# Headphones for 3k



## nikhilsharma007nikx (Mar 5, 2015)

Im looking for headphones around 3k. may extend upto 4k if the product is really good.
I am planing to use for quite some time, like for 6-7hours continuous sessions of gaming, so i need bass and comfort and a good sound stage. Not muddy sound but clear and punchy bass. I will also be using them for music. again not an audiophile but i need em great. 
I also want them to be durable as the Sennheiser HD 419,429 and the 439 have a flimsy and thin cord. 
I also want to know if a in ear earphone will sound much better or a over ear headphone for the same price range.


----------



## nikhilsharma007nikx (Mar 5, 2015)

Anyone?


----------



## SaiyanGoku (Mar 5, 2015)

I prefer in ear headphones as they offer better noise cancellation thus a better sound quality. And easier to manage/store as well.

§ Items
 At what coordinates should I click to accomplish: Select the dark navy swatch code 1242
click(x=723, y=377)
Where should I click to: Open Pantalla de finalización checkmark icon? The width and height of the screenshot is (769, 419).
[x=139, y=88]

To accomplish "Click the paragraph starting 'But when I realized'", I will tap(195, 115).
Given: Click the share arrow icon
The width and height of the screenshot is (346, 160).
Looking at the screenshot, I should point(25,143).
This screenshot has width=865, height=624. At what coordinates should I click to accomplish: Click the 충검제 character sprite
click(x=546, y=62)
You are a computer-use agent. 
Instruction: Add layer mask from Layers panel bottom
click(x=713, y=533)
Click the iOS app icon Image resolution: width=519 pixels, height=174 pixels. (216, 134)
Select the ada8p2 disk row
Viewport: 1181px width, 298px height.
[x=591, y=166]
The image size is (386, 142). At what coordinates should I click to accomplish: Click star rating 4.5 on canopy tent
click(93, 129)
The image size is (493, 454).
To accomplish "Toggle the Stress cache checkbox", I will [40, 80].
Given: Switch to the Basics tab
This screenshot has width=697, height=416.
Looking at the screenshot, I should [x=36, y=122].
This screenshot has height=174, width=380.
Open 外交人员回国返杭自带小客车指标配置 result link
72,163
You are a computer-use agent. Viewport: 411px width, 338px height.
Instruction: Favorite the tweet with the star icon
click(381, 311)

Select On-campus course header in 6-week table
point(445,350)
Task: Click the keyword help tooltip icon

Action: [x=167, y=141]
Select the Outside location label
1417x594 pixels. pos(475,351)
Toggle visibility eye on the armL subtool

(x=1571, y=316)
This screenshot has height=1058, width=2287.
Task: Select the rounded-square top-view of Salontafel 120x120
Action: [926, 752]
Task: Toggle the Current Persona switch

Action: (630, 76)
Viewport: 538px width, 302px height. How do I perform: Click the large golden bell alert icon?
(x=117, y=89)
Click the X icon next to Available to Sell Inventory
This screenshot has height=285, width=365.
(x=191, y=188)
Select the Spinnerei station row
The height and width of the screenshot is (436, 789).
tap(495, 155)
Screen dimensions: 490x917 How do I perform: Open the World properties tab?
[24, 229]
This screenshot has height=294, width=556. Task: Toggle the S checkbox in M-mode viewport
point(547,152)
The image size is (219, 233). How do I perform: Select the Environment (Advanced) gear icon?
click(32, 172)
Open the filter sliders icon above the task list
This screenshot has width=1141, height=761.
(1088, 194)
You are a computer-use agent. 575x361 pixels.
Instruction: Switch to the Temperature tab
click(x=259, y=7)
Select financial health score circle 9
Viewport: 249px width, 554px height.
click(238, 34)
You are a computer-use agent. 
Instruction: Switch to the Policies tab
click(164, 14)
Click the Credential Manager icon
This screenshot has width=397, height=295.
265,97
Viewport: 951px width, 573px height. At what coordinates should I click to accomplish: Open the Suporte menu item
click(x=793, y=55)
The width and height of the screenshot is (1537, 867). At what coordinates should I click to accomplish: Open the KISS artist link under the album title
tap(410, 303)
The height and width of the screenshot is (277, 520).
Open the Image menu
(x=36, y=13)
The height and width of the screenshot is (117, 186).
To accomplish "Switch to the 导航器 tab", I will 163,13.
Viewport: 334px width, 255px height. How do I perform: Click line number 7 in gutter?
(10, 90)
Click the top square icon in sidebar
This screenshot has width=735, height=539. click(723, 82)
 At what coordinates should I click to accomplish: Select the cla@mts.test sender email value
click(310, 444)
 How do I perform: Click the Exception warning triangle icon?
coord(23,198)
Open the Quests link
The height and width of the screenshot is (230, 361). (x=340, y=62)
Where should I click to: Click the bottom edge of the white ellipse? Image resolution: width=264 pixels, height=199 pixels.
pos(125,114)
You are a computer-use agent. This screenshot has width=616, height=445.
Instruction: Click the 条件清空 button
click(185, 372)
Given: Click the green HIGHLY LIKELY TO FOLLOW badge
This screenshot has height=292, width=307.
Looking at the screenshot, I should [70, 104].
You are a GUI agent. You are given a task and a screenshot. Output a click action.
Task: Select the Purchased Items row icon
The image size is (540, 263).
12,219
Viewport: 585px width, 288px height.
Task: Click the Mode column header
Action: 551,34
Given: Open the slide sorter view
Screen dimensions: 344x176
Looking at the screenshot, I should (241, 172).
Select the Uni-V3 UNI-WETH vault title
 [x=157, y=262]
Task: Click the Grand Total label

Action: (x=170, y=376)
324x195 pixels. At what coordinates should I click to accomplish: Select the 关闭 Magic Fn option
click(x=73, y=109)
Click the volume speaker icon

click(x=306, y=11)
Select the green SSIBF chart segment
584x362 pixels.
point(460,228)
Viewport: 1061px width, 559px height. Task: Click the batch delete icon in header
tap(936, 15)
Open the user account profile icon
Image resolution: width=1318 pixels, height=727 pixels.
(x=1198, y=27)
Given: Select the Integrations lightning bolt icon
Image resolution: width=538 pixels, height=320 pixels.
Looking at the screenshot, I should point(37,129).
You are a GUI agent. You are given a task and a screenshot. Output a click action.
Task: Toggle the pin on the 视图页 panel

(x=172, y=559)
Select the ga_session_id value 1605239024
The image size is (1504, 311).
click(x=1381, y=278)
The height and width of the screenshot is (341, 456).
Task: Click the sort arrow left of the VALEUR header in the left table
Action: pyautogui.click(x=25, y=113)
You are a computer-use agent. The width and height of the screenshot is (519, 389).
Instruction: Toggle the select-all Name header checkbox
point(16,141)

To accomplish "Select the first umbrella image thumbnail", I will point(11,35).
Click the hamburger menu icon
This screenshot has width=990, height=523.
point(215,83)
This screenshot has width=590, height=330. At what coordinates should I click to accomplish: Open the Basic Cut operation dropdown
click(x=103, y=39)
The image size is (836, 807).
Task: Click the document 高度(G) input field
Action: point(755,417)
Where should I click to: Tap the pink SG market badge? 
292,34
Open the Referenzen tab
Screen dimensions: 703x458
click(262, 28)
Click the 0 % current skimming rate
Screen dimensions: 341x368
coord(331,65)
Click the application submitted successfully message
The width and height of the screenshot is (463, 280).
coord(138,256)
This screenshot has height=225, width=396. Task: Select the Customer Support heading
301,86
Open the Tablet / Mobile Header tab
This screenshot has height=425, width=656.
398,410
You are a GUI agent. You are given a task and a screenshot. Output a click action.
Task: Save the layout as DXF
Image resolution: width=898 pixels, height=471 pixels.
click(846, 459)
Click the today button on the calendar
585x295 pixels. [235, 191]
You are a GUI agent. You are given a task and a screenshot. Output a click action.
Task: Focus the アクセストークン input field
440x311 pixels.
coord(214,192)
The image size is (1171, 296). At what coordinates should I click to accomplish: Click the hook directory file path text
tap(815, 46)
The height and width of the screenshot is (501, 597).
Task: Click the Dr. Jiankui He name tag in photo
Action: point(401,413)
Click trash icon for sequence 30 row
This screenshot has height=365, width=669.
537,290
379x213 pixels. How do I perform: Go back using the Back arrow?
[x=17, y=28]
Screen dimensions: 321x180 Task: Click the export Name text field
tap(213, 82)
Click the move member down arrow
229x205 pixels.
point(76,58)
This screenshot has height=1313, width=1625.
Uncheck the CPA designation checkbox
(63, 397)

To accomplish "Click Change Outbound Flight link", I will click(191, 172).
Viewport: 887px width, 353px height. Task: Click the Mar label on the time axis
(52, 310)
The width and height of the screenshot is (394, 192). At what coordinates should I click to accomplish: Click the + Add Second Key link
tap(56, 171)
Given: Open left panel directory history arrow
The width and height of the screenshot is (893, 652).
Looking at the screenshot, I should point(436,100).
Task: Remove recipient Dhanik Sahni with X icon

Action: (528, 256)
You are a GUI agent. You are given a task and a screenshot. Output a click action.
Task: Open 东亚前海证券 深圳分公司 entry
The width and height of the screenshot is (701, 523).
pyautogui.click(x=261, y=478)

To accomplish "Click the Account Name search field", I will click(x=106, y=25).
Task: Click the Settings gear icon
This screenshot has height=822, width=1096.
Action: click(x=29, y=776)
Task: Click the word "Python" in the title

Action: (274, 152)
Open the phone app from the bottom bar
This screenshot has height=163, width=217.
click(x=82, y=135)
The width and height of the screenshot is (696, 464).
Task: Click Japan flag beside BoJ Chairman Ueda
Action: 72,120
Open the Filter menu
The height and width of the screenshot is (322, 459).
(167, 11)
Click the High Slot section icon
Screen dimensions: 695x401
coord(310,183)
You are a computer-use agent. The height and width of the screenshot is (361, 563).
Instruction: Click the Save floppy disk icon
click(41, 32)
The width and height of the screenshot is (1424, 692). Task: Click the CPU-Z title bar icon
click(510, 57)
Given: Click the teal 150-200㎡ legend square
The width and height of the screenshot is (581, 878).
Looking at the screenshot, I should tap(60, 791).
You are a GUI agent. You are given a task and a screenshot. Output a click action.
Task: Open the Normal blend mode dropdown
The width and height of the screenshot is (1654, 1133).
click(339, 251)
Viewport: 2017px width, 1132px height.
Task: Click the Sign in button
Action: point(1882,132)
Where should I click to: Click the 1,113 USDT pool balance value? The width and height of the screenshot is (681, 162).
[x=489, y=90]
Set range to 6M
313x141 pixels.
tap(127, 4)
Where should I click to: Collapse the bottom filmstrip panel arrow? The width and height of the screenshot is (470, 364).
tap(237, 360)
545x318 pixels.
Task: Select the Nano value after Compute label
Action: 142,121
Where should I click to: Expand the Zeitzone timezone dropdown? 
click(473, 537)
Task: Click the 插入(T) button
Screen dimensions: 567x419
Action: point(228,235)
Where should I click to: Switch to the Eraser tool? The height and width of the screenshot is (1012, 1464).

§ Requirement
Answer these about the headphones thread:
(a) Up to what amount would the first poster extend the budget for a really good product?
(b) Which Sennheiser models does the first poster say have a flimsy and thin cord?
(c) What does SaiyanGoku say makes in-ear headphones preferable?

§ Final answer
(a) Up to 4k.
(b) The Sennheiser HD 419, 429 and 439.
(c) They offer better noise cancellation and thus better sound quality, and they are easier to manage and store.